Importance: Childhood vaccination rates have declined in recent years; there is also concern that resistance to COVID-19 vaccines could spill over to childhood vaccines.
Objectives: To use local-level data to study trends in childhood vaccination rates and heterogeneity in local rates; including how many areas are below herd-immunity thresholds, and assess the association between COVID-19 vaccine hesitancy and childhood vaccination.
Design: We report, for 11 states with available data, vaccination rates for measles, mumps, rubella (MMR), and diphtheria, tetanus, acellular pertussis (DTaP) vaccines, including percentage of schools/counties with rates ≥95 %, 90-95 %, 80-90 %, and < 80 %. We also study the association between county-level COVID-19 vaccination rates and change from 2019 to 2022 in MMR and DTaP vaccination rates.
Exposure: School/county level vaccination rates; county-level COVID-19 vaccine hesitancy, proxied by the percent of the adult population in each county that did not complete primary COVID-19 vaccination.
Main outcomes: Percentage of school/counties with MMR/DTaP vaccination rates within specified ranges, mean vaccination rates, and change in MMR/DTaP vaccination rates between 2019 and 2022.

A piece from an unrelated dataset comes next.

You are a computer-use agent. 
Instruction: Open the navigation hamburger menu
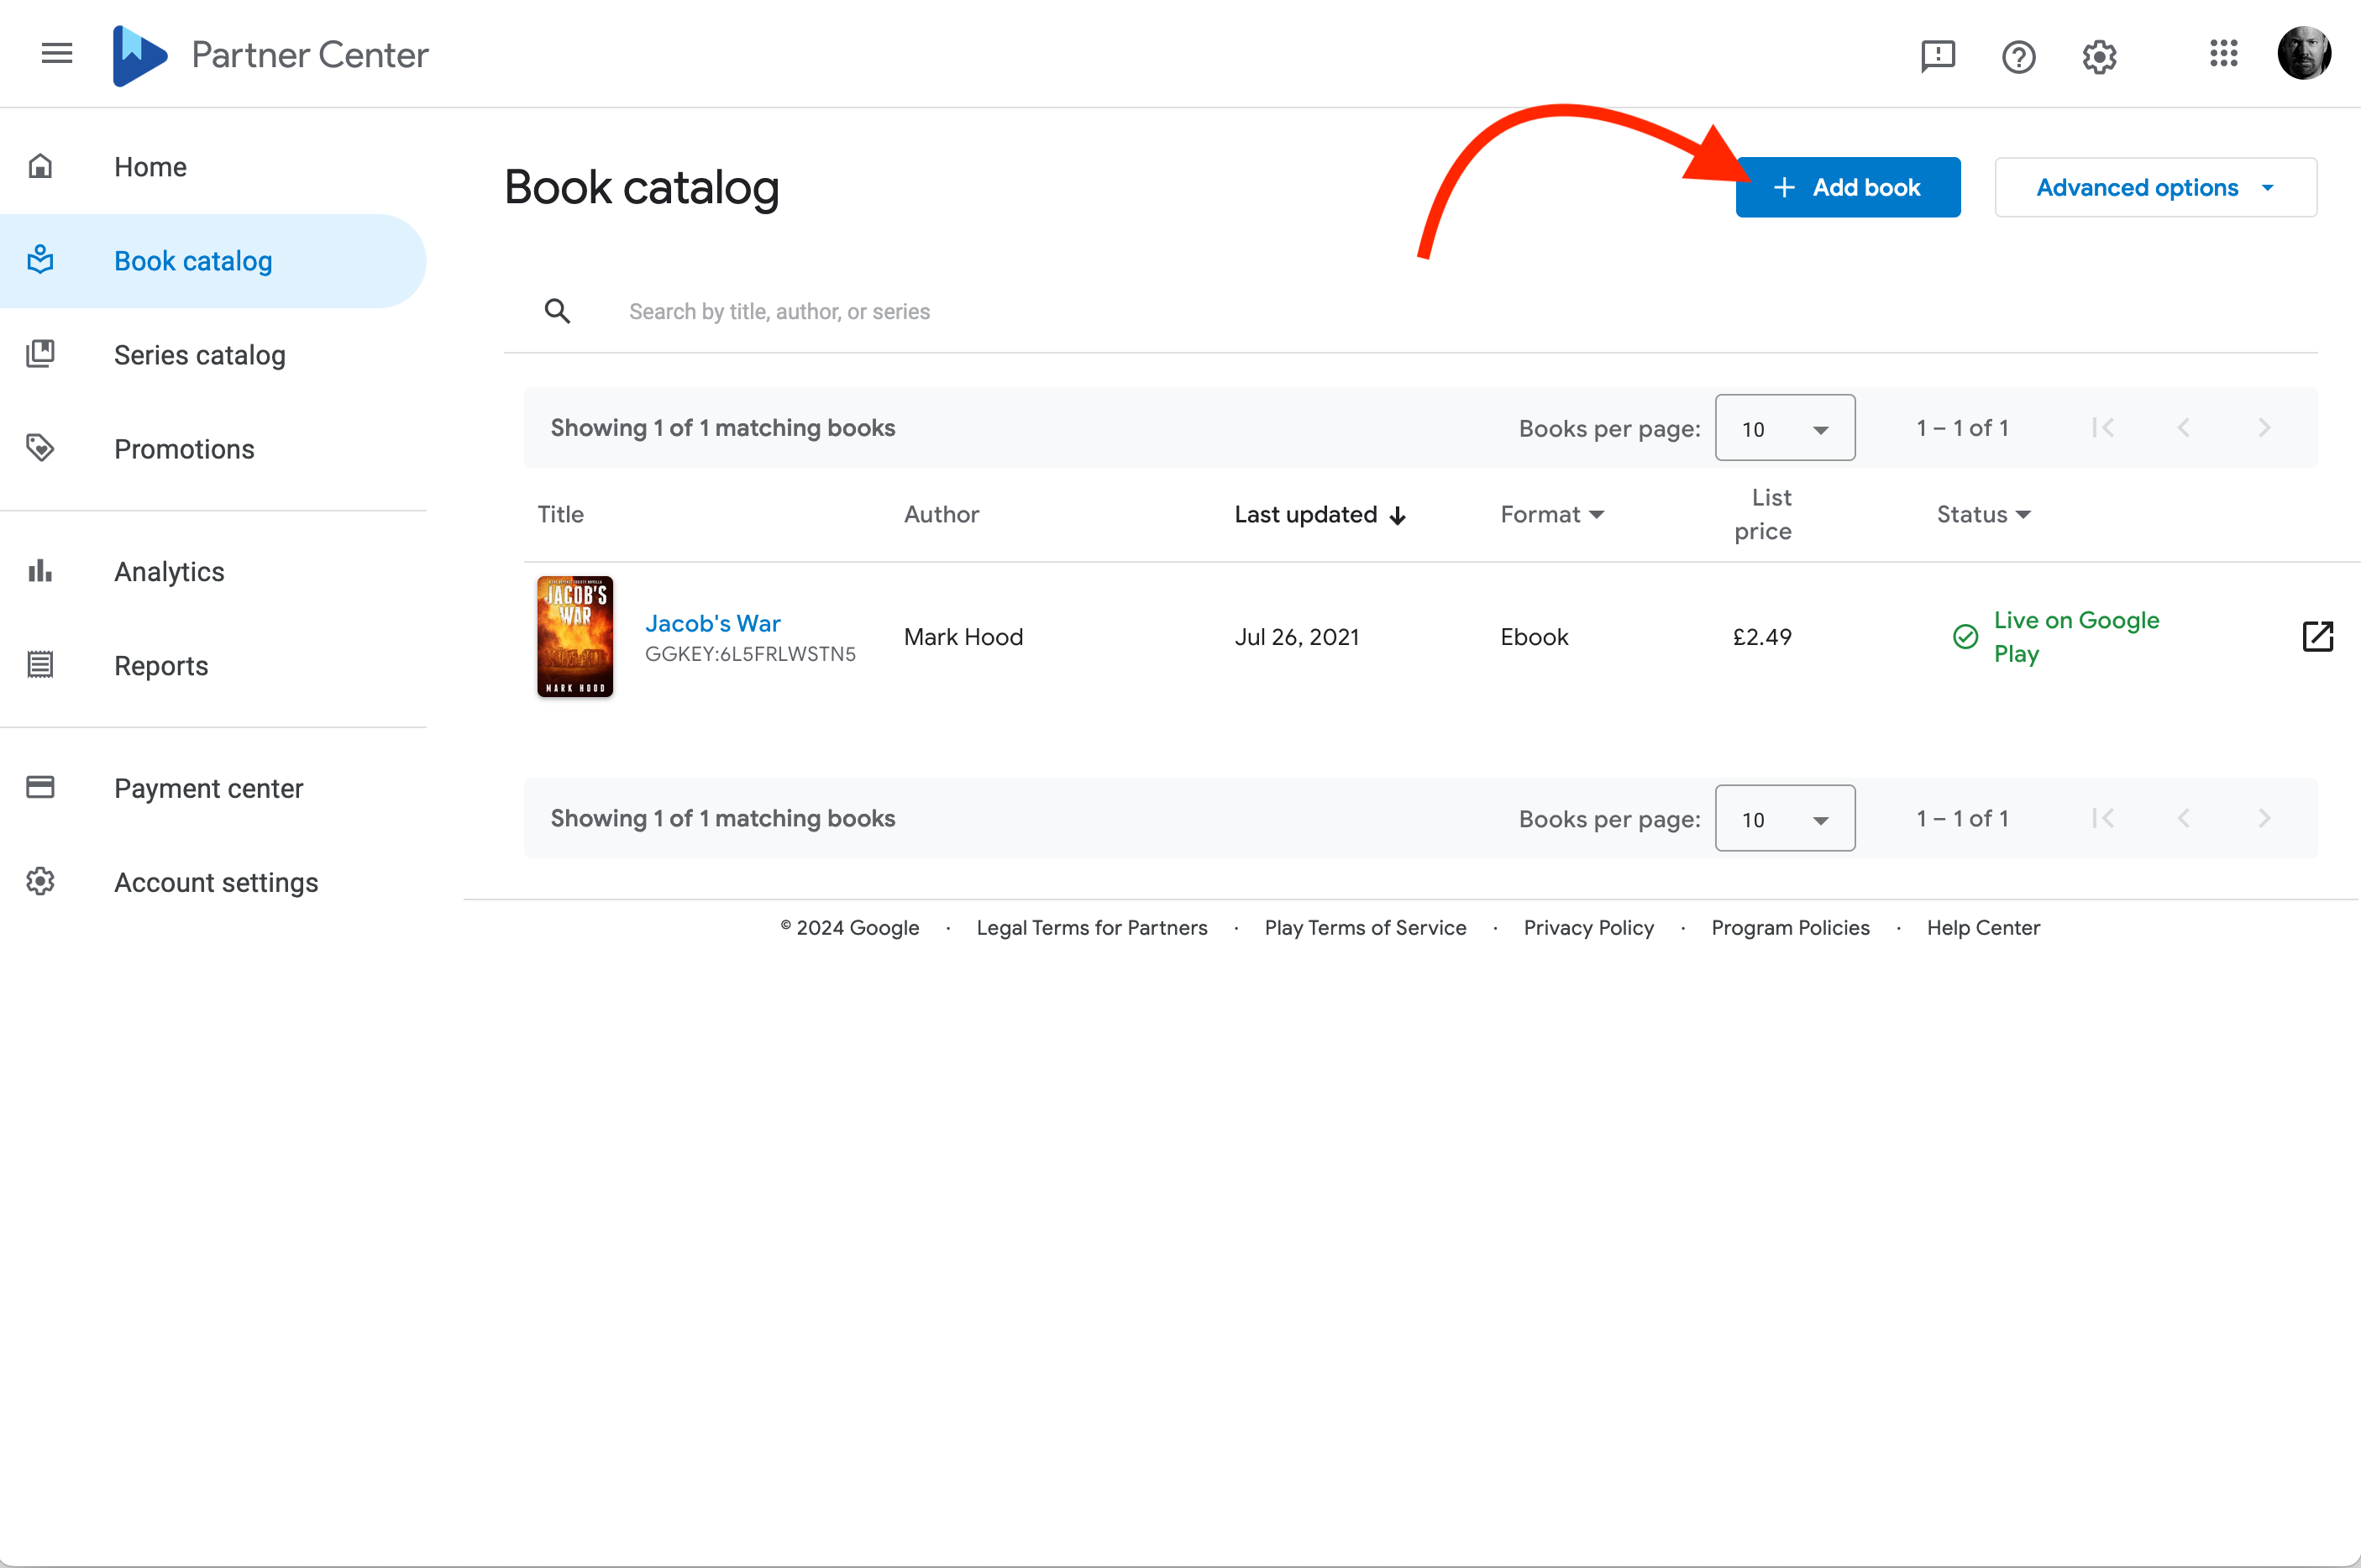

Results: On average, childhood vaccination rates declined from 2019 to 2022 in states that allow non-medical exemptions, but with substantial heterogeneity within and across states. The largest declines were in already low-vaccination schools. COVID-19 vaccine hesitancy was associated with a somewhat larger 2019-to-2022 decline in childhood vaccination rates in rural counties and strongly Republican-leaning counties.

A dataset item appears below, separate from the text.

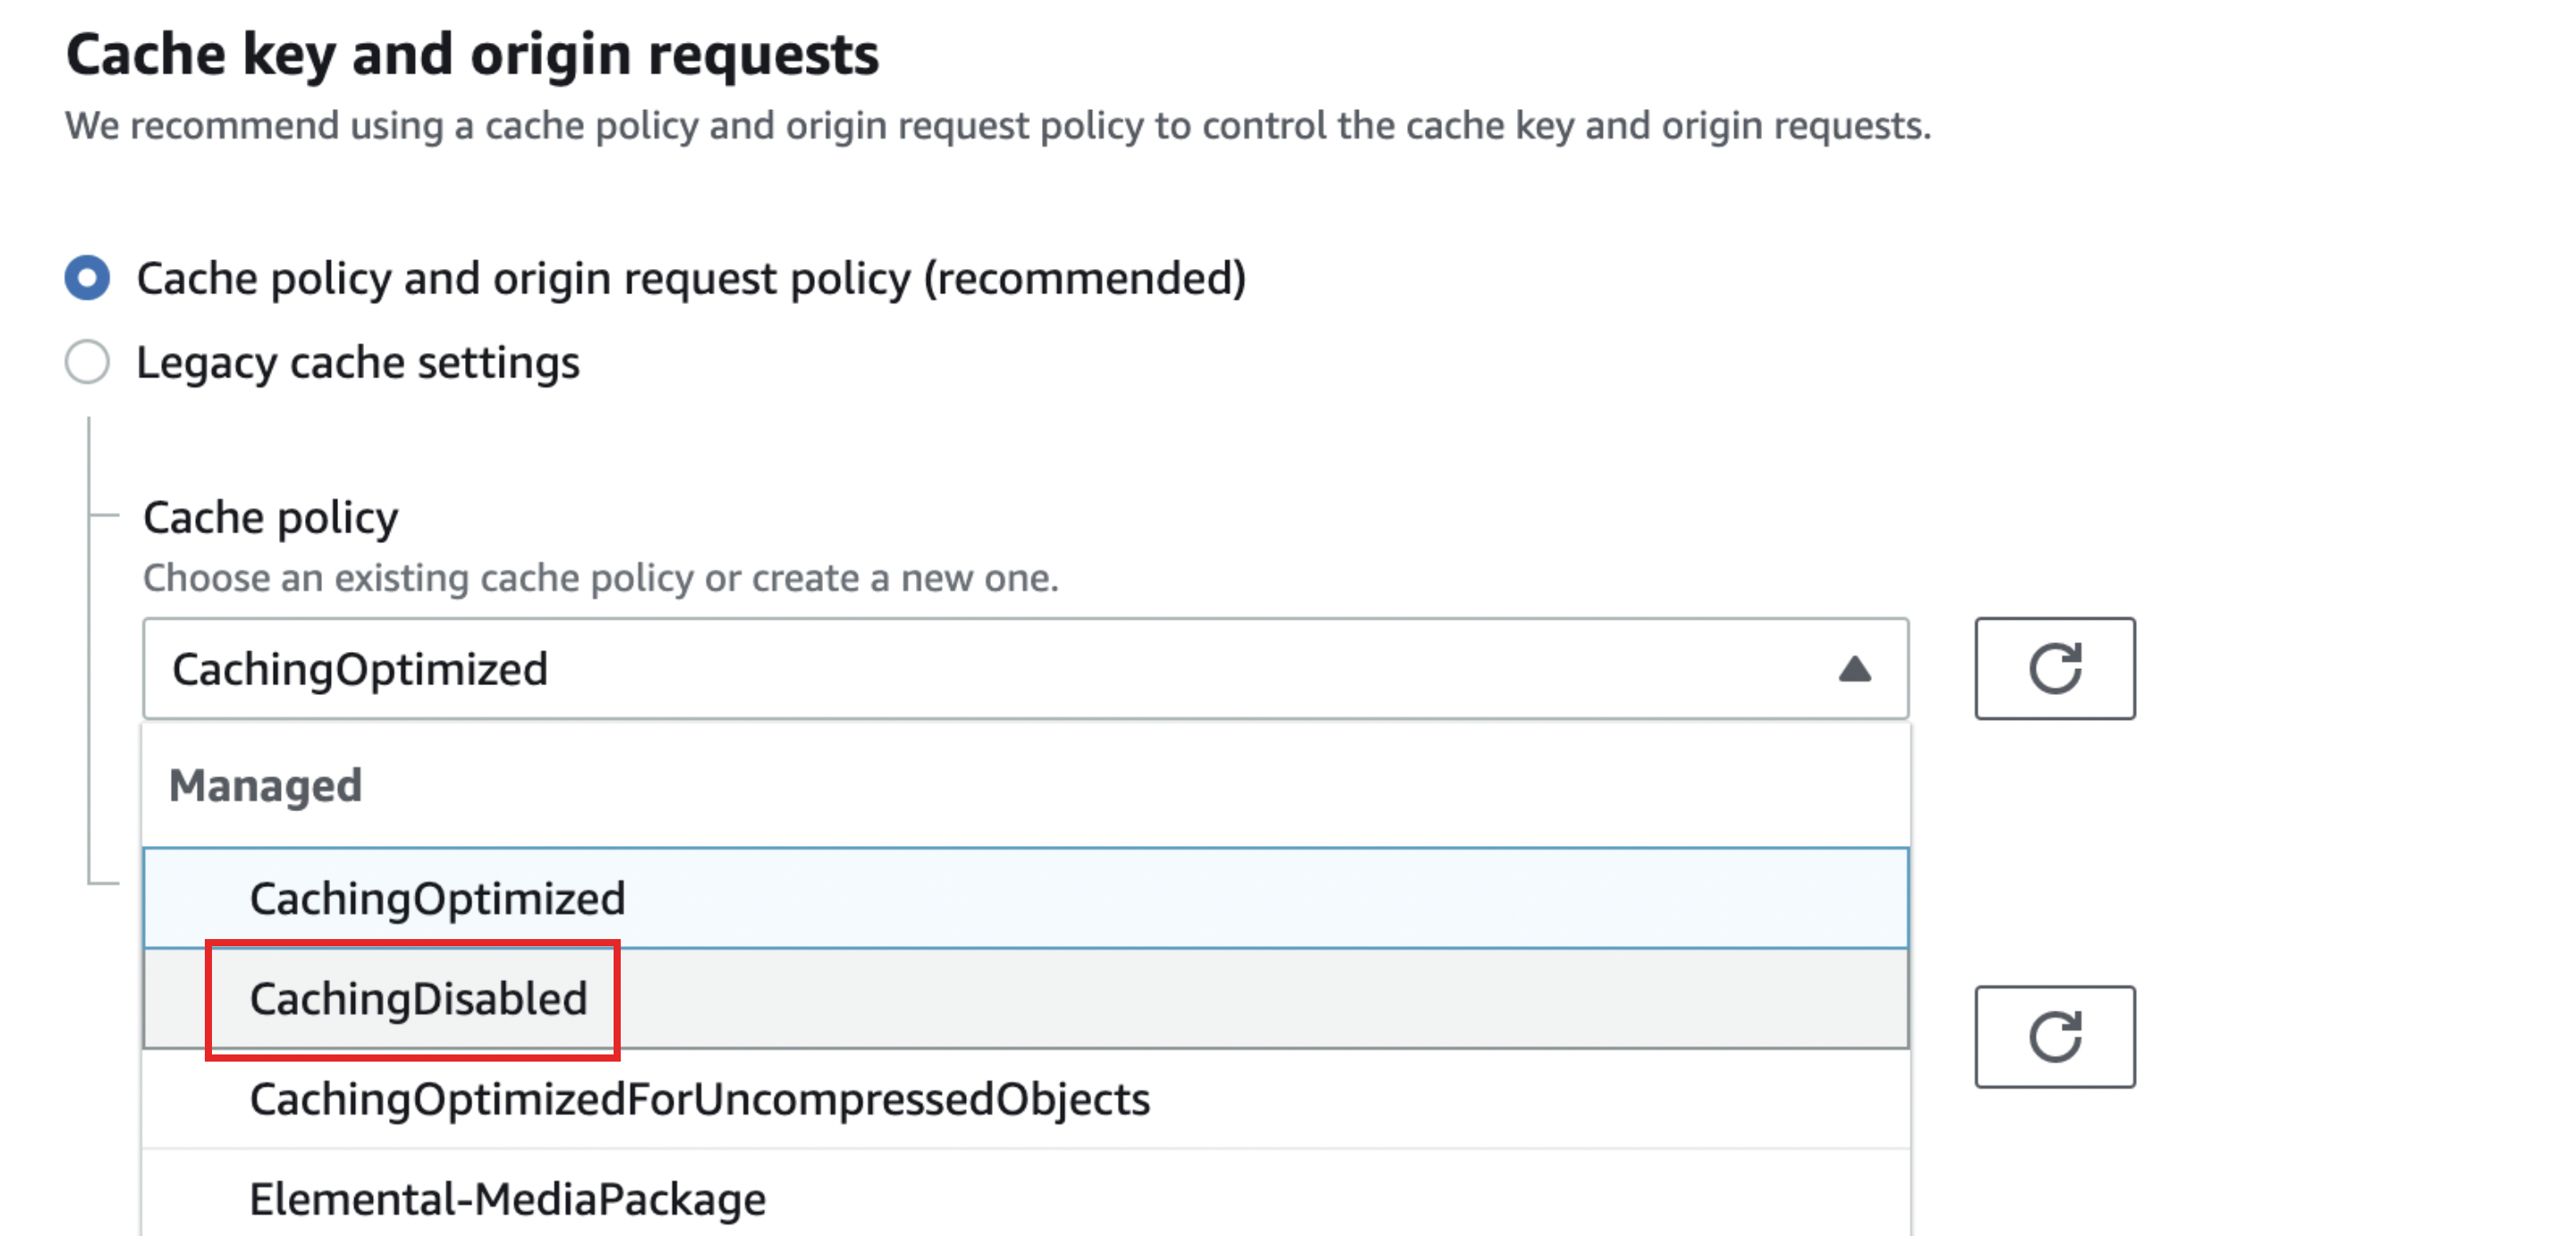
Task: Select Cache policy and origin request radio
Action: click(87, 278)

Conclusion: Vaccination rates fell from 2019 to 2022, continuing a longer trend toward lower rates. For measles and pertussis, childhood vaccination rates are below herd-immunity levels in many local communities, sometimes substantially so. We used two proxies for potential spillover of COVID-19 vaccine hesitancy to childhood vaccines (rural indicator and Republican-leaning indicator); these proxies can explain a modest part of the decline childhood vaccination in rural and Republican-leaning counties, but most of the explanation lies elsewhere.